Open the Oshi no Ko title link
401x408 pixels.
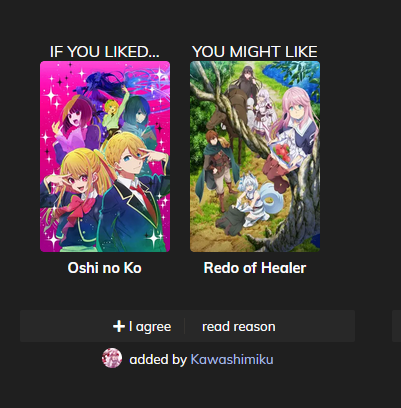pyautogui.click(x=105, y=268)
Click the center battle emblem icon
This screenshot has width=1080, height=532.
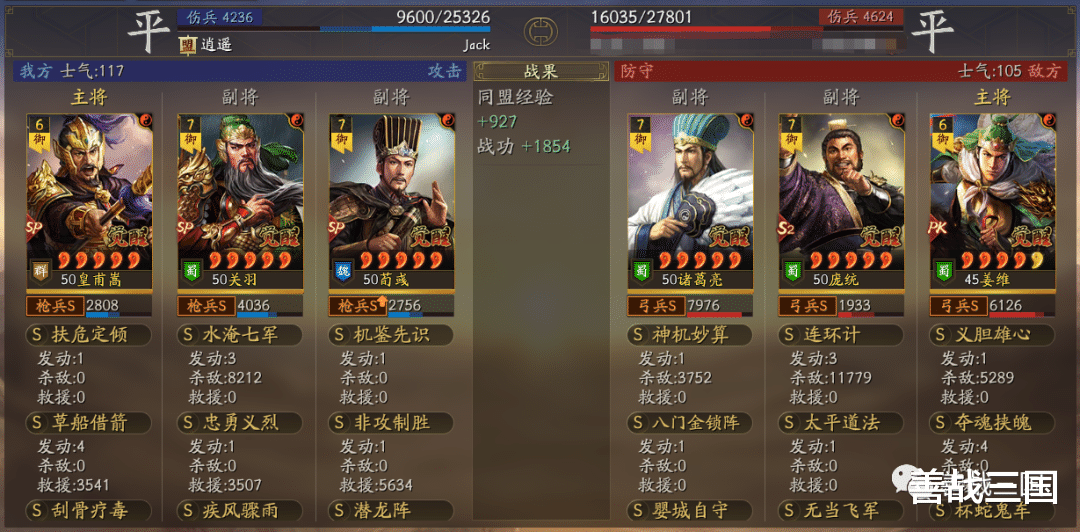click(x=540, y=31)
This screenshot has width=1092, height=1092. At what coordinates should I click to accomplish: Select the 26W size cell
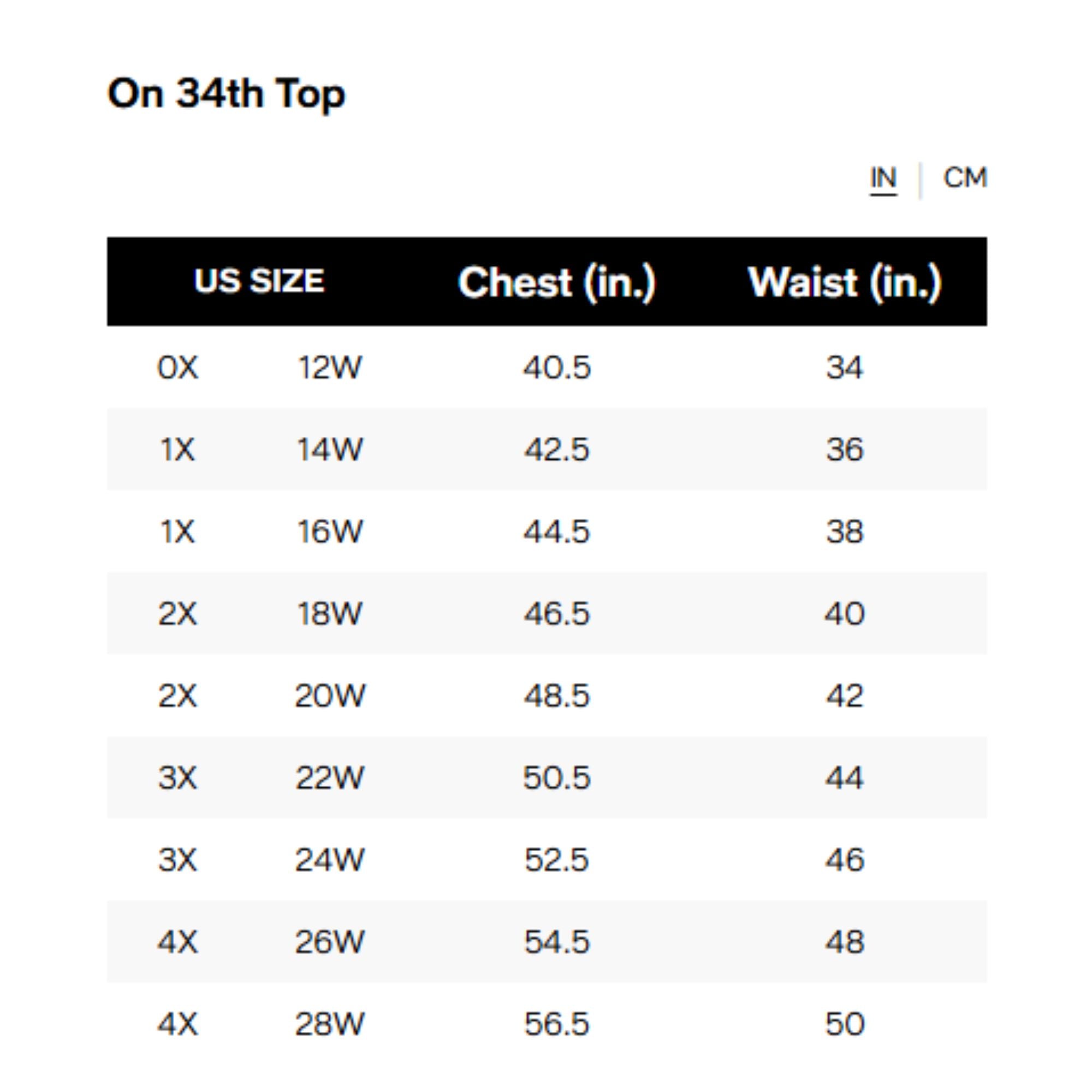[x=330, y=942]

* * *

◆ **Your task**
Only the wording of the records is wanted: copy it all exactly and omit the pictures.

◆ **Exercise result**
Open the Oshi no Ko title link
401x408 pixels.
pyautogui.click(x=105, y=268)
Click the center battle emblem icon
This screenshot has width=1080, height=532.
click(x=540, y=31)
This screenshot has width=1092, height=1092. At what coordinates should I click to accomplish: Select the 26W size cell
[x=330, y=942]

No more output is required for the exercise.